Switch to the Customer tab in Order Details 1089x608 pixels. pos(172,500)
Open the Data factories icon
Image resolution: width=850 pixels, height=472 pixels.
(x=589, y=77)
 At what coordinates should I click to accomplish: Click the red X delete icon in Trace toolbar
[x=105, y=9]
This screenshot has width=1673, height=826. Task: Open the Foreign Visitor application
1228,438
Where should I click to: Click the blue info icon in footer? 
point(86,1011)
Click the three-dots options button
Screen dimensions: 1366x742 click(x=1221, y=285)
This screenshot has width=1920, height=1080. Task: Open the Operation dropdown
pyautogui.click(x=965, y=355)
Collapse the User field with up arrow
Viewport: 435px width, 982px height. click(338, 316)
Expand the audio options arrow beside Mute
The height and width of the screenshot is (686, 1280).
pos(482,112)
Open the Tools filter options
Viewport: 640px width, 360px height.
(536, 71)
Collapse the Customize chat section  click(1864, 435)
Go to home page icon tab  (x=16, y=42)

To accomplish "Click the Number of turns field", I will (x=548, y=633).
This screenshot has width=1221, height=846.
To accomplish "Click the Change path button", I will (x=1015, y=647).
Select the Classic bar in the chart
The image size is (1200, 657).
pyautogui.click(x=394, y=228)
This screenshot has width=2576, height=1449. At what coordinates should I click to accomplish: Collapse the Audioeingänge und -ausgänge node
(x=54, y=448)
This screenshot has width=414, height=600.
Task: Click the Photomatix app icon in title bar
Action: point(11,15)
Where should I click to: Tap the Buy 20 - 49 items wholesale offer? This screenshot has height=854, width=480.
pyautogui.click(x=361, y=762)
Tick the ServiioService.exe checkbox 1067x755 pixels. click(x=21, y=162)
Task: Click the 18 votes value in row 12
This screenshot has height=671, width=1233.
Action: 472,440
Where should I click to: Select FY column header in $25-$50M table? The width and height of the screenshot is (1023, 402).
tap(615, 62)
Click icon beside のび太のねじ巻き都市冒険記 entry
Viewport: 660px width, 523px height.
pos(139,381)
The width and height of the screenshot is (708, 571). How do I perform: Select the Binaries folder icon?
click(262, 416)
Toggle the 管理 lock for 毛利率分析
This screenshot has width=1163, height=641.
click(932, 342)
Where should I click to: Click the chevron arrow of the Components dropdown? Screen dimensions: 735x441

■ **Task brief**:
Return every line of the listing above that contains the word "dimensions", copying each one in full.

■ **Written solution**:
Screen dimensions: 1366x742 click(x=1221, y=285)
Where should I click to: Click the chevron arrow of the Components dropdown? Screen dimensions: 735x441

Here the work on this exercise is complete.